Maundy Thursday is the Thursday of Holy Week (the Thursday before Easter). It was the day on which Jesus celebrated the Passover with his disciples, sharing a meal with them which we call the Last Supper.

In those days it was usual for a servant to wash the guests feet on arrival. On this occasion there was no servant present and none of the disciples volunteered to do the menial task. Instead, Jesus got up and washed his disciples feet, giving them an object lesson in humility and service.

In some churches priests carry out a ceremonial washing of the feet of twelve men on Maundy Thursday as a commemoration of Christ's act.

In Britain it is still customary for the sovereign to give 'Maundy Money' to a number of male and female pensioners - one man and one woman for each year of the sovereign's age. The money is contained in two purses: one red and one white.
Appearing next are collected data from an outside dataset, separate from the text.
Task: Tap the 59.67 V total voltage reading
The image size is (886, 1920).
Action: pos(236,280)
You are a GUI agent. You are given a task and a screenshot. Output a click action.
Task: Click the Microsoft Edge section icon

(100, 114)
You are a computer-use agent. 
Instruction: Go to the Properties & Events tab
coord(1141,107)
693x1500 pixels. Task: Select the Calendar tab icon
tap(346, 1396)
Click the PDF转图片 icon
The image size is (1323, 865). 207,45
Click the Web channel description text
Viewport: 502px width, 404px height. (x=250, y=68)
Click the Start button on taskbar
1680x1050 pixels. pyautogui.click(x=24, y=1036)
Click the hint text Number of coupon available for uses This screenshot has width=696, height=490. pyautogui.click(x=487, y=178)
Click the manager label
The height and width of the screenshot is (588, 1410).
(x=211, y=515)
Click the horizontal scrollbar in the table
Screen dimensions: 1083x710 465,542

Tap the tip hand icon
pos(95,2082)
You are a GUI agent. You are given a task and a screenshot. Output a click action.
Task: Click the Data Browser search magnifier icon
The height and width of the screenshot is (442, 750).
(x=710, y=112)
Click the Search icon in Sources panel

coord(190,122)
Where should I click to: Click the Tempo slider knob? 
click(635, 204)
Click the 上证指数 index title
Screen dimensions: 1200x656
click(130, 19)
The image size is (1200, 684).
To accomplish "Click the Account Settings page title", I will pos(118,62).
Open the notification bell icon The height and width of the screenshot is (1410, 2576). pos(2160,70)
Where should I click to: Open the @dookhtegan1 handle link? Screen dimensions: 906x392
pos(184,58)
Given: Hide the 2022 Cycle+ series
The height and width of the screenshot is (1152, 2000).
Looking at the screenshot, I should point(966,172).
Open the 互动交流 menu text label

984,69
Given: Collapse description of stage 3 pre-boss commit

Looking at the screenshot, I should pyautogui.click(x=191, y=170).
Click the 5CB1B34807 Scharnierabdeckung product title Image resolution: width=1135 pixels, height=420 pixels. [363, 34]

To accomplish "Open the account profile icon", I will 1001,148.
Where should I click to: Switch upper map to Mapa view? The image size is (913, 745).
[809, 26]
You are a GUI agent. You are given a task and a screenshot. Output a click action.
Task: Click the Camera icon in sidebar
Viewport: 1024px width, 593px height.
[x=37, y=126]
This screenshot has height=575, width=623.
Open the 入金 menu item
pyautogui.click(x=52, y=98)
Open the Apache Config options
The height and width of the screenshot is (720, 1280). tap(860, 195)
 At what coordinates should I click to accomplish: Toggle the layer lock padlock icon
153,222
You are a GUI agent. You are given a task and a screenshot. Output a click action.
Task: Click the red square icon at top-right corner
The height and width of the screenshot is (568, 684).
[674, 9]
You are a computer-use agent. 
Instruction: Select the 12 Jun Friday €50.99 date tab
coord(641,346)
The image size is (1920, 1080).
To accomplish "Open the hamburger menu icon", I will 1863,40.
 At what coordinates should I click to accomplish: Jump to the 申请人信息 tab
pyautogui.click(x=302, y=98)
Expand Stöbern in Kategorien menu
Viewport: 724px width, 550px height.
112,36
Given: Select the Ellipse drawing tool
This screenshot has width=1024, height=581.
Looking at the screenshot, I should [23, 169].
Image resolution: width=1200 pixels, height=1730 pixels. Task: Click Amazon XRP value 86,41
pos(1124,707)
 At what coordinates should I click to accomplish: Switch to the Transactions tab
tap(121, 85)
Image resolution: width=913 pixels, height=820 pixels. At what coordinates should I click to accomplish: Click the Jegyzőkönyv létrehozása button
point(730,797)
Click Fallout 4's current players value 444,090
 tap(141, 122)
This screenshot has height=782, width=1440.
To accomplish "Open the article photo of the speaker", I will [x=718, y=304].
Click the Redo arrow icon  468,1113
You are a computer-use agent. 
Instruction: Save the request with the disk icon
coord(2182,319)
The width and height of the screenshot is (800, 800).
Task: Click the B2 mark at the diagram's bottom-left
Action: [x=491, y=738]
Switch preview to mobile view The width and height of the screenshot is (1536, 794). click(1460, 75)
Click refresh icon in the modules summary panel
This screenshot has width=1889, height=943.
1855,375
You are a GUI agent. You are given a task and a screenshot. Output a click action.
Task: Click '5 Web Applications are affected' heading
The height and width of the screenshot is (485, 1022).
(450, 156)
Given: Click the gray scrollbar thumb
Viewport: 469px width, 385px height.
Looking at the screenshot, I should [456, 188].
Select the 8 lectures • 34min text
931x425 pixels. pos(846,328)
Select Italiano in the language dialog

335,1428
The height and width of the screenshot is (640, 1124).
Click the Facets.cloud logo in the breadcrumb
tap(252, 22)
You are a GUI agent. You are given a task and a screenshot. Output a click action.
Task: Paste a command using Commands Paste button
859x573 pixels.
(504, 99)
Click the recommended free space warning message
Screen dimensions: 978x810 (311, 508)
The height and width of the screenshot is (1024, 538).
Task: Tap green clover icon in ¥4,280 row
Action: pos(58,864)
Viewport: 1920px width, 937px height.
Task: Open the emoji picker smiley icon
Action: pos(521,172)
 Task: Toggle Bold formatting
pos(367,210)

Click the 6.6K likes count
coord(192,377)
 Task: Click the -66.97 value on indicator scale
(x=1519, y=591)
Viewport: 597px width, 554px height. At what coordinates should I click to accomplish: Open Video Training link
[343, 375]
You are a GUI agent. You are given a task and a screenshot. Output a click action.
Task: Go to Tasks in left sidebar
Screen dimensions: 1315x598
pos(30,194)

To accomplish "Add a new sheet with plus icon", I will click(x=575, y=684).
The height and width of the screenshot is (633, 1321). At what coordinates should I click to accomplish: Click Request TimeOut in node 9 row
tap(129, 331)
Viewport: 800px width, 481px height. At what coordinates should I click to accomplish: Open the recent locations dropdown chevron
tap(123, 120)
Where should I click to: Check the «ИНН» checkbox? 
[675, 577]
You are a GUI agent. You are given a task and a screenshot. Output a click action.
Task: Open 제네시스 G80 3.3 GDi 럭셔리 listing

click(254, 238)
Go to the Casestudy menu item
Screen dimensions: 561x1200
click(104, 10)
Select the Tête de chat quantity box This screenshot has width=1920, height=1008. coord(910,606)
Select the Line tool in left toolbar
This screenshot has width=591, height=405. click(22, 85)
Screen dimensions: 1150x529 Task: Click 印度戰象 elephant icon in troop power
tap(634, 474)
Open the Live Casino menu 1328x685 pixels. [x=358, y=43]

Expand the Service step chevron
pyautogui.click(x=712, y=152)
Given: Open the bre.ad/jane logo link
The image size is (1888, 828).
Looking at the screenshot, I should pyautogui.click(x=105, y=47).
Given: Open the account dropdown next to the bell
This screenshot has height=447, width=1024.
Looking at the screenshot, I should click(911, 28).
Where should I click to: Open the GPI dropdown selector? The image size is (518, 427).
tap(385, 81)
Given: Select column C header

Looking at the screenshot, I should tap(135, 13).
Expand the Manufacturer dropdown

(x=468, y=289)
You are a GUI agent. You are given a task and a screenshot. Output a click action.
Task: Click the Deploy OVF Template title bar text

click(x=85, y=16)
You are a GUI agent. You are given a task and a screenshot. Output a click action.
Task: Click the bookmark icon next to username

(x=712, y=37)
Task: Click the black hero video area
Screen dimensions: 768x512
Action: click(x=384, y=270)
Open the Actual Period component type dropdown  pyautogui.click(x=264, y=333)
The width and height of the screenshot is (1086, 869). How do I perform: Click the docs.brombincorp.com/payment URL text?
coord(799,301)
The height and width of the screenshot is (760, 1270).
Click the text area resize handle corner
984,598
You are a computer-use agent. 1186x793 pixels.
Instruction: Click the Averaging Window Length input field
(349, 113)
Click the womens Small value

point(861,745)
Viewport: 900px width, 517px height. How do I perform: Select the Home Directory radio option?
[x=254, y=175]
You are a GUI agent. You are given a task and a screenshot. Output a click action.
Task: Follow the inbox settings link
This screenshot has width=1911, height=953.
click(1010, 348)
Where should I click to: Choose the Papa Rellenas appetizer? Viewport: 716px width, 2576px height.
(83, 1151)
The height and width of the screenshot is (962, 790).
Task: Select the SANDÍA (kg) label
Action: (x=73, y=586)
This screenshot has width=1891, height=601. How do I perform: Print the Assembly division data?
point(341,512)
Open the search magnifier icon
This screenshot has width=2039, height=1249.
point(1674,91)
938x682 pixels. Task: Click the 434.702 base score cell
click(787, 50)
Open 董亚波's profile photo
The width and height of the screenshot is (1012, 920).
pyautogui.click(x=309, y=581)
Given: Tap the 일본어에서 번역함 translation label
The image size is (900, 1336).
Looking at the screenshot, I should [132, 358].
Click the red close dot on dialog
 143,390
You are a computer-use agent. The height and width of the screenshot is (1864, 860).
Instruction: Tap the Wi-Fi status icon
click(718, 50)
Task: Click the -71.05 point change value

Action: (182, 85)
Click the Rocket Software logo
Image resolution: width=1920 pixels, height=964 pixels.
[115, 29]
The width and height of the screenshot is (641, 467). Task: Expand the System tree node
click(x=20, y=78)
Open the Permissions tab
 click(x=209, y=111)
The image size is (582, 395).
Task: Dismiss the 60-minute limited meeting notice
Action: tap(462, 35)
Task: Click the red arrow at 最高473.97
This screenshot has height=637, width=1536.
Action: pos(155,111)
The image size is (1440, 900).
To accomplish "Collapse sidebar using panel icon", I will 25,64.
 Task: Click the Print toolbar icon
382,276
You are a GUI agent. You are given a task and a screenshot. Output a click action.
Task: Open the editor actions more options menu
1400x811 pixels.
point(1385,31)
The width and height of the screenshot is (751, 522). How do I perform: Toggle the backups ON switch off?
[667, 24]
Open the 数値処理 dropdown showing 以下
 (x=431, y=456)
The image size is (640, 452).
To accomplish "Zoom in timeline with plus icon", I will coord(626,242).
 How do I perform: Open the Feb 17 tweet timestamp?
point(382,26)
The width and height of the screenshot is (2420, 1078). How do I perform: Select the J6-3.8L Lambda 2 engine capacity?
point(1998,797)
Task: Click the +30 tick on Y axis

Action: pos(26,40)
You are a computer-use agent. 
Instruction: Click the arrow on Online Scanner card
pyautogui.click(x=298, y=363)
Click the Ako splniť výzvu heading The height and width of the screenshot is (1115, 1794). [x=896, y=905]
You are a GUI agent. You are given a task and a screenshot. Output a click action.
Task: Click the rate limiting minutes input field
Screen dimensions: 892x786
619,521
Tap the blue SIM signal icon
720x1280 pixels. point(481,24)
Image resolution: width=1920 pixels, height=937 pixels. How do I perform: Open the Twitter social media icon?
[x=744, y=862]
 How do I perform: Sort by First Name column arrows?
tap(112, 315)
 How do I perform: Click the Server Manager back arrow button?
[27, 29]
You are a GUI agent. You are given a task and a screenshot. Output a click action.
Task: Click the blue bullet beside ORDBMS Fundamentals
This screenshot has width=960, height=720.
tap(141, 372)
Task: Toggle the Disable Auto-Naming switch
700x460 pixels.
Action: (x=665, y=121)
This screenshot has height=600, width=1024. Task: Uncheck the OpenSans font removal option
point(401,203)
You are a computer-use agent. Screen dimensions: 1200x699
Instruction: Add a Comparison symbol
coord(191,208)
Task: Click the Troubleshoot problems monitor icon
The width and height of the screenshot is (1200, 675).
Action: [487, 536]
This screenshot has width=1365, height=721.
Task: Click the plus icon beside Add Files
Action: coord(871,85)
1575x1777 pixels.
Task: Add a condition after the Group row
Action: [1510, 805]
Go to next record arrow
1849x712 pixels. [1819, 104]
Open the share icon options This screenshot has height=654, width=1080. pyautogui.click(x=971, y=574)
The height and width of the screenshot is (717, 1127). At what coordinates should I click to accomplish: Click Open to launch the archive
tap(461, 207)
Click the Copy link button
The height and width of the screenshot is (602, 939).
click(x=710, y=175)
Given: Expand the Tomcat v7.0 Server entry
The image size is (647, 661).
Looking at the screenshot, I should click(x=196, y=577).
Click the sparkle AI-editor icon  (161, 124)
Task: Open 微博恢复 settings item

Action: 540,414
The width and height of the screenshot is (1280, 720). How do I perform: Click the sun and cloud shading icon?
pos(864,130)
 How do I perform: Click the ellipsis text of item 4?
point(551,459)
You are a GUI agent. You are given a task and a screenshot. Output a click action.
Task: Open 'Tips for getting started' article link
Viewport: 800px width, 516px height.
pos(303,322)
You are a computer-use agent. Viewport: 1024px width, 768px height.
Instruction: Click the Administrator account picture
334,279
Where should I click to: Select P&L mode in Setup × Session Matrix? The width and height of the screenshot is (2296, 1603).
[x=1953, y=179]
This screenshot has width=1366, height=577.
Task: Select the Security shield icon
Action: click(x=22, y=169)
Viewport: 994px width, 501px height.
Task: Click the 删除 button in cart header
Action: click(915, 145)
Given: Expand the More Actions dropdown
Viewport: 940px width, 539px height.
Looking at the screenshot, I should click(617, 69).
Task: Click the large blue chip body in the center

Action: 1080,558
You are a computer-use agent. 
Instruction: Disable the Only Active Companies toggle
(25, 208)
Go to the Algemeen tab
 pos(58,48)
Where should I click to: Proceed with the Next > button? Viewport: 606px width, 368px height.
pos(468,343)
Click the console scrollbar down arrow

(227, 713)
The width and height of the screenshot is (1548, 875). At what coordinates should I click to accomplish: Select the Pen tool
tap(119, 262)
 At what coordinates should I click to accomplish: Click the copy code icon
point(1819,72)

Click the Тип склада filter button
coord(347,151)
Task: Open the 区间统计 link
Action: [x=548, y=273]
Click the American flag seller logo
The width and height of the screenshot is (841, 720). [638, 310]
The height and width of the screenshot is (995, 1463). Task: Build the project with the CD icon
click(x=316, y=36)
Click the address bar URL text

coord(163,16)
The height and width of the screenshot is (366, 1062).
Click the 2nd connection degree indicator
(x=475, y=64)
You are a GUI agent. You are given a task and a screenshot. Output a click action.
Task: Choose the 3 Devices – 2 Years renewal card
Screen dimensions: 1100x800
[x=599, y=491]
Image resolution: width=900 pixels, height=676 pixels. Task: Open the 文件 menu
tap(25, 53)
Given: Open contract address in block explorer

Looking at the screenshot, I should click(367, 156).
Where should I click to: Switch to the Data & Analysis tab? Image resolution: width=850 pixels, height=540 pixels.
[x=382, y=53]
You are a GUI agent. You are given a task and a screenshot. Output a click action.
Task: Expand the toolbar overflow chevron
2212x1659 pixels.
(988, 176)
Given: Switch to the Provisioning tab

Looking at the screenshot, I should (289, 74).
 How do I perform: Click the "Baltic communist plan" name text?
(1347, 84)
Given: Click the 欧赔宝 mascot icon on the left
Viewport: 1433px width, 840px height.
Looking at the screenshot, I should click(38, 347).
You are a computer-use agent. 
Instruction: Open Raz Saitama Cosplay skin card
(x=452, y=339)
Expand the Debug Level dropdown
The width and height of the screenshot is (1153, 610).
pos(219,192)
The white purse contains specially minted coins - one for each year of the sovereign's life. The red purse now also contains money, in lieu of gifts which used to be offered to the poor. Up to the time of James II the sovereign also washed the feet of selected poor men.

The word "Maundy" comes from the Latin for 'command' (mandatum). It refers to the command given by Jesus at the Last Supper, that his disciples should love one another.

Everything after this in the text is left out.